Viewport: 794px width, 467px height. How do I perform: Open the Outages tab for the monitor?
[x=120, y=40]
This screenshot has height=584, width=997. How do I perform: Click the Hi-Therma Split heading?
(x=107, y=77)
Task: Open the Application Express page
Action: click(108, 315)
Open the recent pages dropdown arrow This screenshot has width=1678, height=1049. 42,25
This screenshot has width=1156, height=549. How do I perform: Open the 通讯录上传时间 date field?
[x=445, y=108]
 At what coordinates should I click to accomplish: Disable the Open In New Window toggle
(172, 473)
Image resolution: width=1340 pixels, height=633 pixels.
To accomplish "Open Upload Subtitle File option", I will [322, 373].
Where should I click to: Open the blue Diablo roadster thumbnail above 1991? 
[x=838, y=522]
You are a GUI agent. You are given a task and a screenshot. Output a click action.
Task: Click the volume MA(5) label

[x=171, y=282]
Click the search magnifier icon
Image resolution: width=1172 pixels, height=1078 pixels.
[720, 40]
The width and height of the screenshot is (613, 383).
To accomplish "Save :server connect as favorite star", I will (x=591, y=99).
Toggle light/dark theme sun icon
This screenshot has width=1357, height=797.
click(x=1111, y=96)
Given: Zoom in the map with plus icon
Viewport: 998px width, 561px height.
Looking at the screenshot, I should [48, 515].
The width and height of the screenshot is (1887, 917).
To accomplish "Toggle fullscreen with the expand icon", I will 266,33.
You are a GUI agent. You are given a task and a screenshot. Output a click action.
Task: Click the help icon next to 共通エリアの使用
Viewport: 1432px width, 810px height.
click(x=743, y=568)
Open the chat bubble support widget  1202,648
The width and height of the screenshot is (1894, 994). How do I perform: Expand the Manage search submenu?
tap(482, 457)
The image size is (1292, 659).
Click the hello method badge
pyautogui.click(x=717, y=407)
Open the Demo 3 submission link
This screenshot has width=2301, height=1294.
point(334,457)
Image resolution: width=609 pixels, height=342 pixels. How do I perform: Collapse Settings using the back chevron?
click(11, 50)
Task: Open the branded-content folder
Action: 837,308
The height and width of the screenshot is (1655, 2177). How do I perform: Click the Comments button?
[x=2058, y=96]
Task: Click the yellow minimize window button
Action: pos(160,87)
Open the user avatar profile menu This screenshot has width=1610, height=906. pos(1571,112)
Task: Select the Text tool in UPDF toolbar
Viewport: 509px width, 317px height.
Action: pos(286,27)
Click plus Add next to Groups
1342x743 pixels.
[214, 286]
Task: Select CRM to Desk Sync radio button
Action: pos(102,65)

> **Instructions for the task**: All of the data above should be reproduced exactly, with nothing missing.

> **Solved problem**:
Viewport: 794px width, 467px height. How do I perform: Open the Outages tab for the monitor?
[x=120, y=40]
This screenshot has height=584, width=997. How do I perform: Click the Hi-Therma Split heading?
(x=107, y=77)
Task: Open the Application Express page
Action: click(108, 315)
Open the recent pages dropdown arrow This screenshot has width=1678, height=1049. 42,25
This screenshot has width=1156, height=549. How do I perform: Open the 通讯录上传时间 date field?
[x=445, y=108]
 At what coordinates should I click to accomplish: Disable the Open In New Window toggle
(172, 473)
Image resolution: width=1340 pixels, height=633 pixels.
To accomplish "Open Upload Subtitle File option", I will [322, 373].
Where should I click to: Open the blue Diablo roadster thumbnail above 1991? 
[x=838, y=522]
You are a GUI agent. You are given a task and a screenshot. Output a click action.
Task: Click the volume MA(5) label

[x=171, y=282]
Click the search magnifier icon
Image resolution: width=1172 pixels, height=1078 pixels.
[720, 40]
The width and height of the screenshot is (613, 383).
To accomplish "Save :server connect as favorite star", I will (x=591, y=99).
Toggle light/dark theme sun icon
This screenshot has width=1357, height=797.
click(x=1111, y=96)
Given: Zoom in the map with plus icon
Viewport: 998px width, 561px height.
Looking at the screenshot, I should [48, 515].
The width and height of the screenshot is (1887, 917).
To accomplish "Toggle fullscreen with the expand icon", I will 266,33.
You are a GUI agent. You are given a task and a screenshot. Output a click action.
Task: Click the help icon next to 共通エリアの使用
Viewport: 1432px width, 810px height.
click(x=743, y=568)
Open the chat bubble support widget  1202,648
The width and height of the screenshot is (1894, 994). How do I perform: Expand the Manage search submenu?
tap(482, 457)
The image size is (1292, 659).
Click the hello method badge
pyautogui.click(x=717, y=407)
Open the Demo 3 submission link
This screenshot has width=2301, height=1294.
point(334,457)
Image resolution: width=609 pixels, height=342 pixels. How do I perform: Collapse Settings using the back chevron?
click(11, 50)
Task: Open the branded-content folder
Action: 837,308
The height and width of the screenshot is (1655, 2177). How do I perform: Click the Comments button?
[x=2058, y=96]
Task: Click the yellow minimize window button
Action: pos(160,87)
Open the user avatar profile menu This screenshot has width=1610, height=906. pos(1571,112)
Task: Select the Text tool in UPDF toolbar
Viewport: 509px width, 317px height.
Action: pos(286,27)
Click plus Add next to Groups
1342x743 pixels.
[214, 286]
Task: Select CRM to Desk Sync radio button
Action: pos(102,65)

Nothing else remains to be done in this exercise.